Пусть ираноязычные скифы и не были нашими прямыми предками, но жили они на той же территории, что служит нам отечеством и, значит, являются нашими соотечественниками. А воры, разворачивающие бульдозером курган в погоне за блестящей безделушкой, уничтожают тысячи предметов, которые позволили бы многое понять в нашей собственной истории. Так что во многих случаях остается довольствоваться бедными разрозненными остатками. Но даже оскудевшие курганные комплексы, когда попадают в опытные руки, позволяют совершать удивительные открытия.
За честь женщин. Летом 1993 года Донская экспедиция Института археологии Российской академии наук раскопала один из разоренных курганов на юге Воронежской области. От скелета уцелели лишь обломки черепа, несколько зубов и фрагменты кистей рук. Тем не менее находки из этого полуразграбленного захоронения превзошли все ожидания ученых: золотые ладьевидные серьги и дутые золотые бусы – изделия мастеров Боспора (греческого государства, занимавшего Керченский и Таманский полуострова), бронзовое зеркало, а также оружие: 30 бронзовых наконечников стрел и два железных дротика. Судя по вещам, курган относился к IV веку до новой эры.
«Я как-то сразу решил, что мы обнаружили парное погребение, – рассказывает руководитель экспедиции, доктор исторических наук Валерий Гуляев. – Об этом, на мой взгляд, ясно говорили сами вещи: предметы вооружения принадлежали мужчине-воину, а украшения и зеркало – его спутнице, жене или наложнице.
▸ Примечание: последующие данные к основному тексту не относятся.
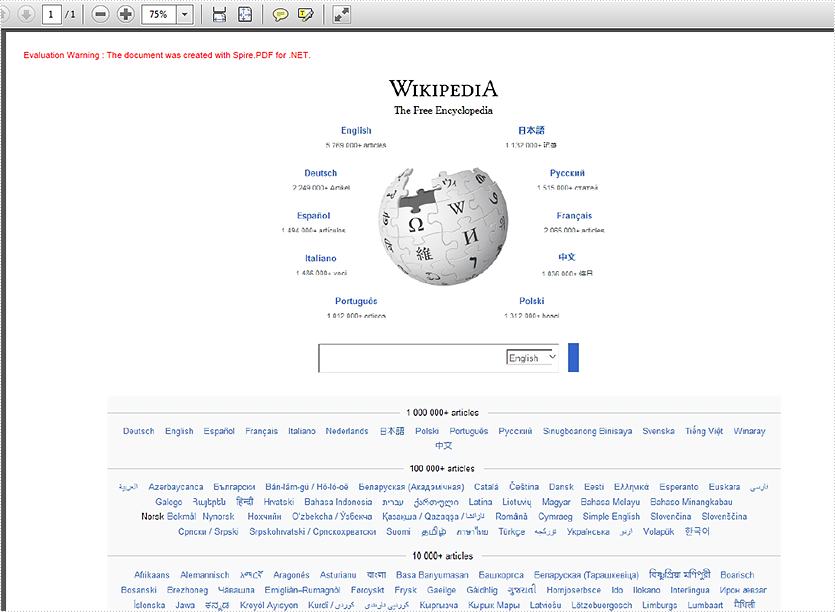
Task: Click the Wikipedia search text box
Action: [410, 358]
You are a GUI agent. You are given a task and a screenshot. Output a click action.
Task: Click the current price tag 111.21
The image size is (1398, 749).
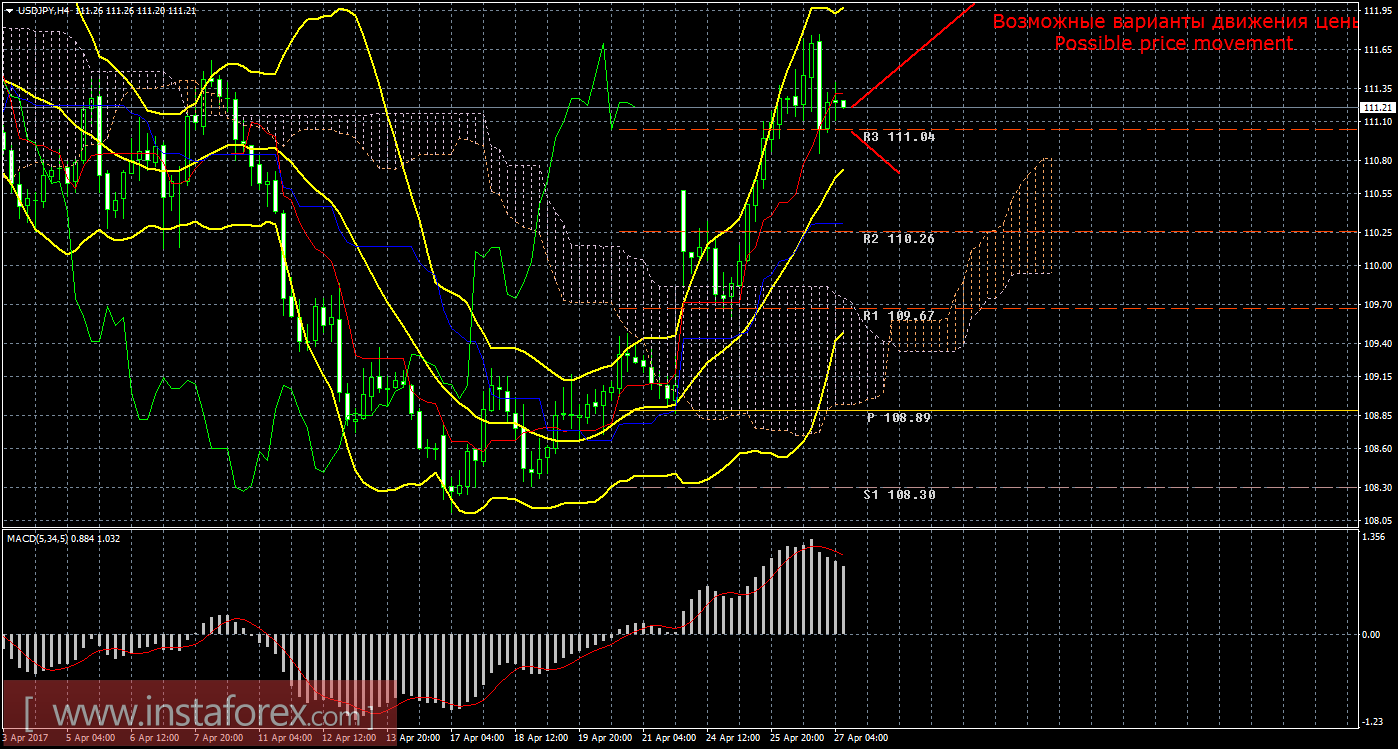point(1377,108)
И, написав черновик отчета, я однажды вечером поделился своими соображениями с коллегами. Все казалось настолько очевидным, что возражать никто не стал, и вопрос вроде бы был решен. И вдруг наш антрополог Мария Добровольская, хрупкая молодая женщина с большими голубыми глазами, дождавшись, когда все разойдутся, тихо, но твердо сказала: "В погребении представлены остатки лишь одного человека, и таковым является особа женского пола в возрасте 20–25 лет". Я не на шутку рассердился. Логика моих рассуждений казалась несокрушимой: оружие есть – значит, мужчина, а украшения и зеркало говорят о присутствии дамы. Ведь я твердо знал, что немногие вооруженные женщины обитали в сотнях километрах к востоку от Дона, в савроматских землях – именно савроматских жриц описывал Геродот. А в наших краях после почти ста лет раскопок об амазонках и слыхом не слыхивали. В общем, разговор получился резковатым. И по возвращении в Москву, не желая прослыть среди своих товарищей по профессии консерватором, я попросил известнейшего российского антрополога Татьяну Алексееву собрать консилиум и окончательно похоронить сенсацию об амазонках на Среднем Дону».
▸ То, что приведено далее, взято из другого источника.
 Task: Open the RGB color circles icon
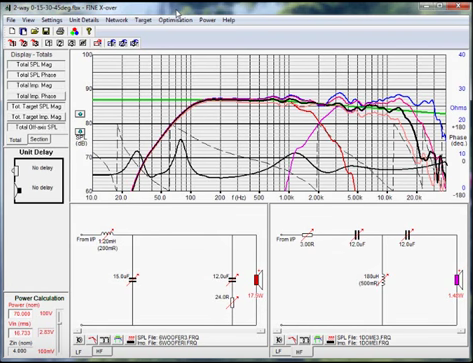[x=74, y=31]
К удивлению археологов, права оказалась молодая антропологиня – так ученые дамы отстояли честь скифских женщин. Следующие полтора десятка полевых сезонов, проведенные в тех местах, полностью подтвердили вывод антропологов о наличии в скифских захоронениях на Среднем Дону останков вооруженных женщин. Более того, выяснились необычные особенности донских «амазонок». «Обратите внимание на утолщения внутренней стороны лобной кости, – говорит Мария Добровольская, ныне ведущий научный сотрудник Института археологии РАН. – Это один из признаков синдрома Морганьи-Стюарта-Мореля – серьезной перестройки в работе желез внутренней секреции, выражающейся в числе прочего в тучности и оволосении по мужскому типу; у донских скифов подобные нарушения встречаются в 18 процентах случаев (против 4 процентов у современного населения). А открыла это явление среди скифов наш антрополог Александра Бужилова, директор Научно-исследовательского института и Музея антропологии МГУ имени М. В. Ломоносова».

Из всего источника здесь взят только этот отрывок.